We also spoke about our Assisted Travel service to help passengers with booking assistance on and off trains and arranging alternative transport from stations that are not currently step free to the nearest step free station.
Please follow this link for access to our bi monthly Stakeholder Brief. In the meanwhile, if you require any further information, please do not hesitate to contact either myself or Yvonne Leslie (firstname.lastname@example.org) who will be returning to the Stakeholder Relations Manager role from 2 April 2012.
We have rolled out a relatively new scheme called ‘Delay Repay’. Most Train Operators still use the alternative ‘charter’ schemes which are generally aimed at season ticket holders. Charter schemes provide compensation based on the performance and reliability averages only if either measure falls below an agreed and specified level. For non-season ticket holders, compensation is, generally, only considered for delays of an hour or more and is further restricted to causes deemed to be within control of the railway. ‘Delay Replay’ includes all delays, including cancellations) so opportunities to claim compensation are greater.

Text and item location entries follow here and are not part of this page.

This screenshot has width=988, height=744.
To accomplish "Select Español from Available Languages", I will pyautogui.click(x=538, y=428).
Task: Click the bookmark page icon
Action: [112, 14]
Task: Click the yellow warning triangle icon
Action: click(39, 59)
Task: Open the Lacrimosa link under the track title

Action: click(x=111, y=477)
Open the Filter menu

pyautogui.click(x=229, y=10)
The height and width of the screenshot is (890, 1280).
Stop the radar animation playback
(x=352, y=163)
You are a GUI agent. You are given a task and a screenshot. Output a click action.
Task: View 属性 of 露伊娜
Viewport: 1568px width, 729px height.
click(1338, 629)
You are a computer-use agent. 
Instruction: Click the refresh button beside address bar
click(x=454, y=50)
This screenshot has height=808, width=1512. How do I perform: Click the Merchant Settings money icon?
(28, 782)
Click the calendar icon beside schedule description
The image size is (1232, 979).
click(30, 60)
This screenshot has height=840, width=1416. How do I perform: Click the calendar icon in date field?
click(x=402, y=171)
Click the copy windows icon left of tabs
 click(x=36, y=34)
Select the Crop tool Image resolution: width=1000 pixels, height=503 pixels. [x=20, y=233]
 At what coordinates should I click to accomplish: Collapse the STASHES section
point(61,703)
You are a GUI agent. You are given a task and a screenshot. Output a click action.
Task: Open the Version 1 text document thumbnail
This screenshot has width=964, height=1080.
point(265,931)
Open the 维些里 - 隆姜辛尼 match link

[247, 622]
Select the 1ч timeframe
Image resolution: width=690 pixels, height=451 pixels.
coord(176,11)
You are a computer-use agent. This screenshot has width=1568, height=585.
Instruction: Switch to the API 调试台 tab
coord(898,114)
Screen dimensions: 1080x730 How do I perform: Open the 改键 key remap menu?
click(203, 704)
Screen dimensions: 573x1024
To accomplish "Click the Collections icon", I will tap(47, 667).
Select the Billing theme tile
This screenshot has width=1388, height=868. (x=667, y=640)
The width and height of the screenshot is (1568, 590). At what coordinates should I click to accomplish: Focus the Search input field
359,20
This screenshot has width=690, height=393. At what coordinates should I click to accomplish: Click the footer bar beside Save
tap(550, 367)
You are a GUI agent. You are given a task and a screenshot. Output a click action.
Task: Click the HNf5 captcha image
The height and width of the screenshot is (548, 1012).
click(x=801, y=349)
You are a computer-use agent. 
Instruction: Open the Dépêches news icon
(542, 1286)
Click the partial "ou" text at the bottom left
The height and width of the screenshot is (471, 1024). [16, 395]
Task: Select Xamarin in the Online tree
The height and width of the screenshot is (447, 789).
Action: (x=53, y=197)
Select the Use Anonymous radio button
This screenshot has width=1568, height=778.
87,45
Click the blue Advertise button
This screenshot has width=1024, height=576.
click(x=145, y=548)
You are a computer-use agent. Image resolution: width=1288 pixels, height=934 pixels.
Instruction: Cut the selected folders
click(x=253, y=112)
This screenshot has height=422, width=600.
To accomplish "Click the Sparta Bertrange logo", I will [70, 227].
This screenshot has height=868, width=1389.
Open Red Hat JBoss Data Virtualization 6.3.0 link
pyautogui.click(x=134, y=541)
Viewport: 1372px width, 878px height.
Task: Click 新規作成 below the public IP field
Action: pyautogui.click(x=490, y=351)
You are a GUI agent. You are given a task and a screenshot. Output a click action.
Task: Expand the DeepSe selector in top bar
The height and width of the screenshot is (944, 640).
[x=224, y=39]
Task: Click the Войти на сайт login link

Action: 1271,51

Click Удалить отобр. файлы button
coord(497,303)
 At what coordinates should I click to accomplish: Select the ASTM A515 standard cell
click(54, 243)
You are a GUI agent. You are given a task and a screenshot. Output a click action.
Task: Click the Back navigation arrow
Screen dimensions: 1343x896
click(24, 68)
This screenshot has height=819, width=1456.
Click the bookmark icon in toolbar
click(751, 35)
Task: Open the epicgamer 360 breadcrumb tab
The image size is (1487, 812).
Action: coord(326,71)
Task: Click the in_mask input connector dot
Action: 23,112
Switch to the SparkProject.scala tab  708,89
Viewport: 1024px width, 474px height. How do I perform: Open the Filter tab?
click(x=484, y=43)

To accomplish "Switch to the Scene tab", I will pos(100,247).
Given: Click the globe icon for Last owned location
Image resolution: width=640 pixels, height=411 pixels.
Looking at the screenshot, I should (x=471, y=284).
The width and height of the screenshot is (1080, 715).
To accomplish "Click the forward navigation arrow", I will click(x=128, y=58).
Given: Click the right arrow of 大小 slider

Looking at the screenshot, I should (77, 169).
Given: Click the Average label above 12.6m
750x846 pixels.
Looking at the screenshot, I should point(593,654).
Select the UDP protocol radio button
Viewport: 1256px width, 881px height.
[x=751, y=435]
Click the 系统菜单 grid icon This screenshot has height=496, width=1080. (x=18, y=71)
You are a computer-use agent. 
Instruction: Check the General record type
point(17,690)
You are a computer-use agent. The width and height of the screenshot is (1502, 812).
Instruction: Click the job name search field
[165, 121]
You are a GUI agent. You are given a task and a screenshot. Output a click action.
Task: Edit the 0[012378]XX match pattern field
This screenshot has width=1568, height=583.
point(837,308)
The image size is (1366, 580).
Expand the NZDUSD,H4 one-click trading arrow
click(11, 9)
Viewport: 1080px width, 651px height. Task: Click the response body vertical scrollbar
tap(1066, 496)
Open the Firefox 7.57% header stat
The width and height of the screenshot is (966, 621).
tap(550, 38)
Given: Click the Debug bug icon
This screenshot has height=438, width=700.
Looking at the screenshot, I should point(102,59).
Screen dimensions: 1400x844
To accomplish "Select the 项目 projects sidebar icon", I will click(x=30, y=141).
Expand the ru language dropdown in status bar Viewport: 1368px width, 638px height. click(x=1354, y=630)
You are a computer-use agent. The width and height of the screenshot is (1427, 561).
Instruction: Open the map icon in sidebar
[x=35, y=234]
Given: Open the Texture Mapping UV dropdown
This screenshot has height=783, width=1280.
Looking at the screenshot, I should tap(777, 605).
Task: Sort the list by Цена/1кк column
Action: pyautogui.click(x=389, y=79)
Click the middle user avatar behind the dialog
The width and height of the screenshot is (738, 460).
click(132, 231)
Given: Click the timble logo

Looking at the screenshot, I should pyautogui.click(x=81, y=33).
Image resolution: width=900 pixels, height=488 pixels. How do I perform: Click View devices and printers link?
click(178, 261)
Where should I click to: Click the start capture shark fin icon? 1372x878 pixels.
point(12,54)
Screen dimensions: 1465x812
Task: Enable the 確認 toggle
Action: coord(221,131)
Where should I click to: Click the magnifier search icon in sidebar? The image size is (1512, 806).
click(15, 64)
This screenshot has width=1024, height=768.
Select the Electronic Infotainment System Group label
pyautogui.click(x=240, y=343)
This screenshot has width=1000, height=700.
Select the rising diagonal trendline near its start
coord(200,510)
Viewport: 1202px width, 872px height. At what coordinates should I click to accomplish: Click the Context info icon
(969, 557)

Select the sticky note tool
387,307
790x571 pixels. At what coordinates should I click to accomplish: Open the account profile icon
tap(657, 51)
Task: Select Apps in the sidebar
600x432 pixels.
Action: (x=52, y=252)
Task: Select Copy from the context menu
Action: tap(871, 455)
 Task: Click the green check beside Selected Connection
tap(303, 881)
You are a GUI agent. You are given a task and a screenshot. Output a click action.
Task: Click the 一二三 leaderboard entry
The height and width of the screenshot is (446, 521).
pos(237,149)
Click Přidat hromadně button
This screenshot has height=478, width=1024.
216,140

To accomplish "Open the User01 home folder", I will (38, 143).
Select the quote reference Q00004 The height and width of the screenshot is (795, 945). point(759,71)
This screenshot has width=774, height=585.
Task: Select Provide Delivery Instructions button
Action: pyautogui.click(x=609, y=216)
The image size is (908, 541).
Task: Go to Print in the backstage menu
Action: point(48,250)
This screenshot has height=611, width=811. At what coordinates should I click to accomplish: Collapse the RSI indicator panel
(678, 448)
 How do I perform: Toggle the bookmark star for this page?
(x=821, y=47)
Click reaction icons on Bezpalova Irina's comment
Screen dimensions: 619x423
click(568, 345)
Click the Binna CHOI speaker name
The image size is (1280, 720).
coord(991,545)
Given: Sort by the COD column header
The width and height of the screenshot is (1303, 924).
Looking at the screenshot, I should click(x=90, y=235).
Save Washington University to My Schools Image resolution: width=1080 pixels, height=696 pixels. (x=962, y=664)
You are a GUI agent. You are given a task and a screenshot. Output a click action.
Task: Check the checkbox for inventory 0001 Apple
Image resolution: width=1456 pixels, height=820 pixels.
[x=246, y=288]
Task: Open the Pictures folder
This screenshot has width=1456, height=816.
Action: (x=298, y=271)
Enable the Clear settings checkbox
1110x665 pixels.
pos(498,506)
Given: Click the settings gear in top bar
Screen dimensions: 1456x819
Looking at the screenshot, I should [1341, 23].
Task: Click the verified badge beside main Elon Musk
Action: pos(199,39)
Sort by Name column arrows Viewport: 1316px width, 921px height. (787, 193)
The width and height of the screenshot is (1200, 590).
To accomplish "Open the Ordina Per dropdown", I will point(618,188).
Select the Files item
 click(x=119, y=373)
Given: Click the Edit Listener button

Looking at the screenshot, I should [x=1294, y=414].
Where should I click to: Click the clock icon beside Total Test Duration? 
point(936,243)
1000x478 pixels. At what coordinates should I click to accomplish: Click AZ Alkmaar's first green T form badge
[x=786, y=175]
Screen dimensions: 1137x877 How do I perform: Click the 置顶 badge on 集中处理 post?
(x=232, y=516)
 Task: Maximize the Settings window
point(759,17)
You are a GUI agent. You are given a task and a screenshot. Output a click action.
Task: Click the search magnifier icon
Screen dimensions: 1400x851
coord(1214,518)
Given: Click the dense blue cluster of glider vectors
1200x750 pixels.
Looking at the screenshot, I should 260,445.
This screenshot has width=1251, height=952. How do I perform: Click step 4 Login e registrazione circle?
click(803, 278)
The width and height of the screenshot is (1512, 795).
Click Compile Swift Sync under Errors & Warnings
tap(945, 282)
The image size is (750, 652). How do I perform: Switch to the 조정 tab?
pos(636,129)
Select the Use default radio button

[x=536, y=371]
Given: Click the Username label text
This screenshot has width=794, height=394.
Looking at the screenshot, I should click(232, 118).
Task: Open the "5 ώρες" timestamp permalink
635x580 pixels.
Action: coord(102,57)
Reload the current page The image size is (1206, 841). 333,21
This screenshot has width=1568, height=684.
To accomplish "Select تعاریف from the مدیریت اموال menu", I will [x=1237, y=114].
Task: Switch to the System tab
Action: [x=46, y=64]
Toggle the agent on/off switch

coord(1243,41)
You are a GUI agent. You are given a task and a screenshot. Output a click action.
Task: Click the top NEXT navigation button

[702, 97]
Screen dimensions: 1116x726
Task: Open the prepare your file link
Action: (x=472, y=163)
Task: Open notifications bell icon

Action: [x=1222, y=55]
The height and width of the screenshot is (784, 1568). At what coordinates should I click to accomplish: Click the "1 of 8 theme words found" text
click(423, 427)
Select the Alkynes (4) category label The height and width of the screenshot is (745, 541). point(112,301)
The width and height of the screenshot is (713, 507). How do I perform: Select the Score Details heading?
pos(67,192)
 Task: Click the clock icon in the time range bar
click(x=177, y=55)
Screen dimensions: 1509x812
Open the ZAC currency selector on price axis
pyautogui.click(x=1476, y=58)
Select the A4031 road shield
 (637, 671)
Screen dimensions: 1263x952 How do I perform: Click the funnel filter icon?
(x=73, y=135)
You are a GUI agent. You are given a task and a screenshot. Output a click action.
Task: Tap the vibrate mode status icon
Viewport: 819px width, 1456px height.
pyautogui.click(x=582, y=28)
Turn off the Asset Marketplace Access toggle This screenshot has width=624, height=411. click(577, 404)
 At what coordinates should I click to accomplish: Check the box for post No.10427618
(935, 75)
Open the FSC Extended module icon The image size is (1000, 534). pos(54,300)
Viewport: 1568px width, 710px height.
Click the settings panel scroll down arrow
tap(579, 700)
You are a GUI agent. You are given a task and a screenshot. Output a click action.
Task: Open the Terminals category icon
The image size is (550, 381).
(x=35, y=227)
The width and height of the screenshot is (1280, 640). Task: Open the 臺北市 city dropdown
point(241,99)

Passenger Focus supports this scheme and the 30 minute delay criteria was also widely considered to be a fair length of delay at which compensation would be payable.
Overcrowding at London Victoria
Passenger safety is never compromised when overcrowding occurs at London Victoria due to a delay or cancellation. Our staff are trained in crowd control and recognise dangers as part of out disruption plans.
In 2010, service on some Southern trains into London Bridge and Victoria had to be retimed and their paths changed to accommodate the introduction of London Overground services between West Croydon/Crystal Palace and London Bridge. The high frequency of these popular services meant that we could not continue with our original services to and from London Bridge.